Anne L. Matthews

Parental Attitudes toward Genetic Testing for Pediatric Deafness

Recent molecular genetic advances have resulted in genetic testing becoming an option for deaf individuals and their families. However, there is little information about the interest in such testing. To investigate this issue, parents with normal hearing who have one or more deaf children were surveyed about their attitudes toward diagnostic, carrier, and prenatal genetic testing for deafness. This population was chosen because it represents the majority of individuals who are encountered in clinical practice, given that 90%-95% of deaf individuals are born to persons with normal hearing. Of 328 surveys distributed, 96 were completed and returned. Of the respondents, 96% recorded a positive attitude toward genetic testing for deafness, including prenatal testing, although none would use this information to terminate an affected pregnancy.

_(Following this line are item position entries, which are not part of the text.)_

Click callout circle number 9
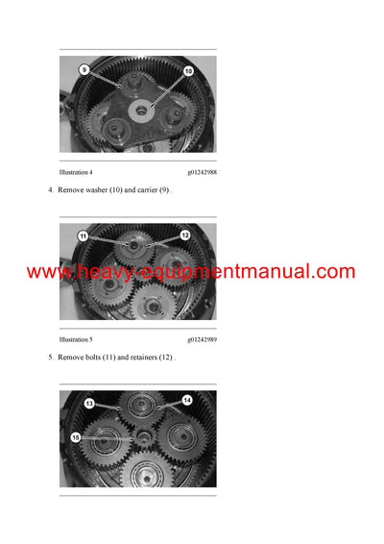tap(84, 70)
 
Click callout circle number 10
tap(188, 71)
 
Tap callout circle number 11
tap(84, 236)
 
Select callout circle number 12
tap(184, 235)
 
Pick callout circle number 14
tap(187, 400)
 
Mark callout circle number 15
tap(76, 437)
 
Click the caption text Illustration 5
tap(76, 339)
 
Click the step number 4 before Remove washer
tap(50, 190)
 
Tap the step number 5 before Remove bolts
tap(50, 358)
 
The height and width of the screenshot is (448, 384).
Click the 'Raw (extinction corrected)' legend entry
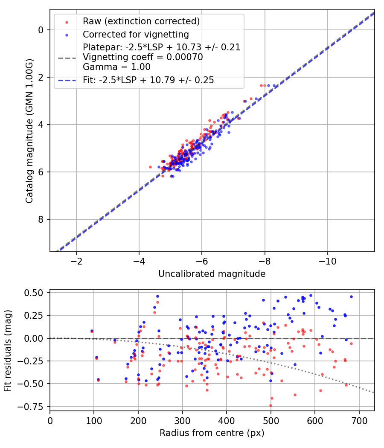(141, 21)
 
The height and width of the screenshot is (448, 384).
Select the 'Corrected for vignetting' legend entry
(135, 34)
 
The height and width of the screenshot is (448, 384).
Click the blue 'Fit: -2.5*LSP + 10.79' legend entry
(148, 80)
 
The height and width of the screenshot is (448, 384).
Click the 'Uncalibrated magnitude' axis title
(212, 274)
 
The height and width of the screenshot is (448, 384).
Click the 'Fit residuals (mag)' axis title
(8, 351)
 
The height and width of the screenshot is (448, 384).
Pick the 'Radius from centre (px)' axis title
(212, 433)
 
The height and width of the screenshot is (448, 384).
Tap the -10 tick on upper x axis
(327, 261)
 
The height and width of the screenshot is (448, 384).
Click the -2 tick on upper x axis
(76, 261)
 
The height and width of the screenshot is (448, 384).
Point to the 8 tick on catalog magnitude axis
(41, 219)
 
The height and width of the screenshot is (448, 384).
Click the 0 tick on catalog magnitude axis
(41, 30)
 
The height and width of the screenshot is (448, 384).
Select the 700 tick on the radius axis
(359, 420)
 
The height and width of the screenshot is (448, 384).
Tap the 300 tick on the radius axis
(182, 420)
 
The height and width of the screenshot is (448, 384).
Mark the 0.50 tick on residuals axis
(35, 293)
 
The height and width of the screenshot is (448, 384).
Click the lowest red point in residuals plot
(271, 405)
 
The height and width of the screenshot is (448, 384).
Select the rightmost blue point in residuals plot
(351, 297)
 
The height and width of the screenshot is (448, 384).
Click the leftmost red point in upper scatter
(150, 167)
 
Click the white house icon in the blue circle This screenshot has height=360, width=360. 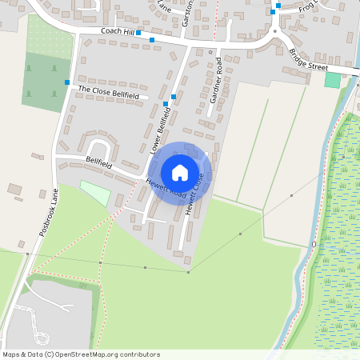(x=180, y=172)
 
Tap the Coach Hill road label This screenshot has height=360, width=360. (x=117, y=30)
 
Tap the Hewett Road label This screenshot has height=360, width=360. (x=166, y=189)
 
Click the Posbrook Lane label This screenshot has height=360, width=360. (x=49, y=210)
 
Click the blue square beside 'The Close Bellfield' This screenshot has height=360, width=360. (x=67, y=82)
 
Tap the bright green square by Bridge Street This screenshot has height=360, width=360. (x=332, y=80)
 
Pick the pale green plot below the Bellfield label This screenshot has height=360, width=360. (x=96, y=193)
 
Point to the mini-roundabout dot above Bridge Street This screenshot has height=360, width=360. (x=274, y=32)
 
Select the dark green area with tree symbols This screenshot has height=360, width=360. (x=45, y=82)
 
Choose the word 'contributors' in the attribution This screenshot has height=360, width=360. (x=138, y=354)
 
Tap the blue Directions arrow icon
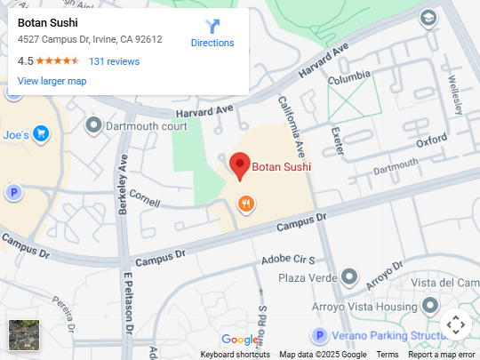[x=212, y=28]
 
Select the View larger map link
[x=52, y=81]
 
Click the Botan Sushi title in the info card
[x=48, y=23]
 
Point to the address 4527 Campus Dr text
[x=90, y=39]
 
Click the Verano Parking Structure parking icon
[x=318, y=335]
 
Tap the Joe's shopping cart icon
[x=42, y=134]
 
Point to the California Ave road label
[x=293, y=124]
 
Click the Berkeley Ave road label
[x=124, y=182]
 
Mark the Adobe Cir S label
[x=288, y=260]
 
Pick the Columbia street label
[x=348, y=80]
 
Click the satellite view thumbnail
[x=24, y=335]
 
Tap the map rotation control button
[x=455, y=324]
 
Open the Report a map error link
[x=441, y=355]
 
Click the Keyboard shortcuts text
[x=235, y=355]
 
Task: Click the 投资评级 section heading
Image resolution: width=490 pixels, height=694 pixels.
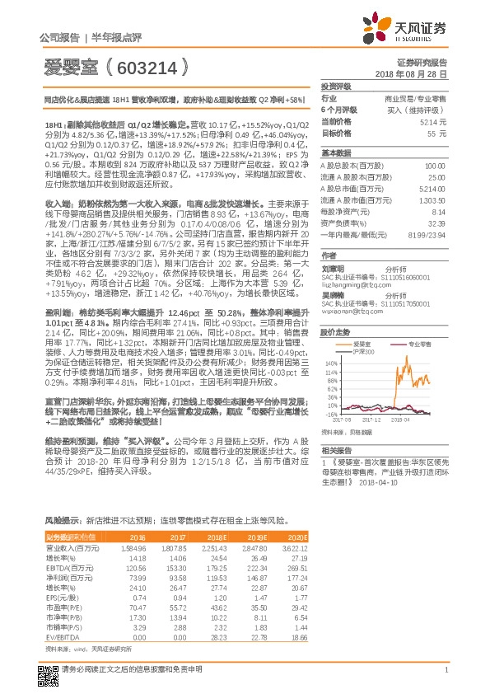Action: (x=336, y=86)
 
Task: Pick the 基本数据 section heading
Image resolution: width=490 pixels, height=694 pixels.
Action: (x=336, y=153)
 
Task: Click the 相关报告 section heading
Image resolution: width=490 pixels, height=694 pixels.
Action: (x=336, y=449)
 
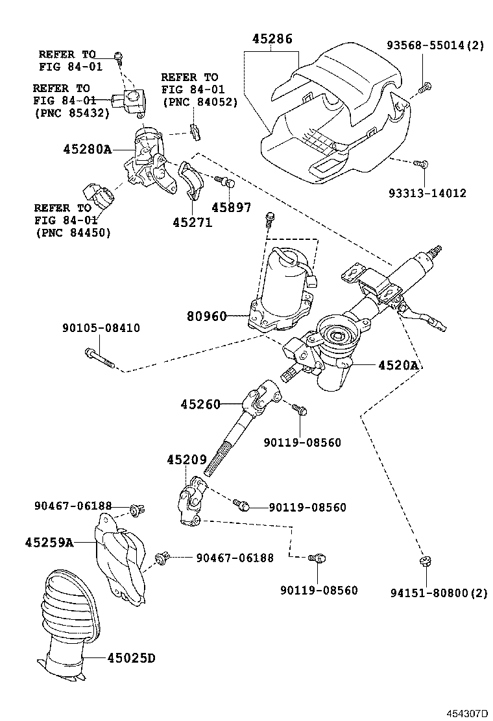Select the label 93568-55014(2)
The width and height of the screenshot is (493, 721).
435,45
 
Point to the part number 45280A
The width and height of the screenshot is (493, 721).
88,149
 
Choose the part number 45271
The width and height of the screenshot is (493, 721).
192,222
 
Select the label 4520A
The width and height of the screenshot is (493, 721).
398,366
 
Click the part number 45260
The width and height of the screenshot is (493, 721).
201,404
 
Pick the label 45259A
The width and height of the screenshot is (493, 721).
49,541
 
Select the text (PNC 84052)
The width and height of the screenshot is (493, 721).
199,102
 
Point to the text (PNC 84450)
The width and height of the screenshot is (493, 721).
72,233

All respondents had a poor understanding of genetics, with 98% both incorrectly estimating the recurrence risk of deafness and misunderstanding the concept of inheritance. Notably, these findings were similar in the group who had had genetic testing for their children and in the group who had not, suggesting either that the parents who received genetic testing did not receive genetic counseling or that the counseling was not effective. On the basis of these results, it was concluded that this population is interested in the use of genetic testing and that testing should not be done without first providing formal genetic counseling. Appropriate counseling can help parents to understand the risks, benefits, and limitations of genetic testing.

Attitudes of African American premedical students toward genetic testing and screening.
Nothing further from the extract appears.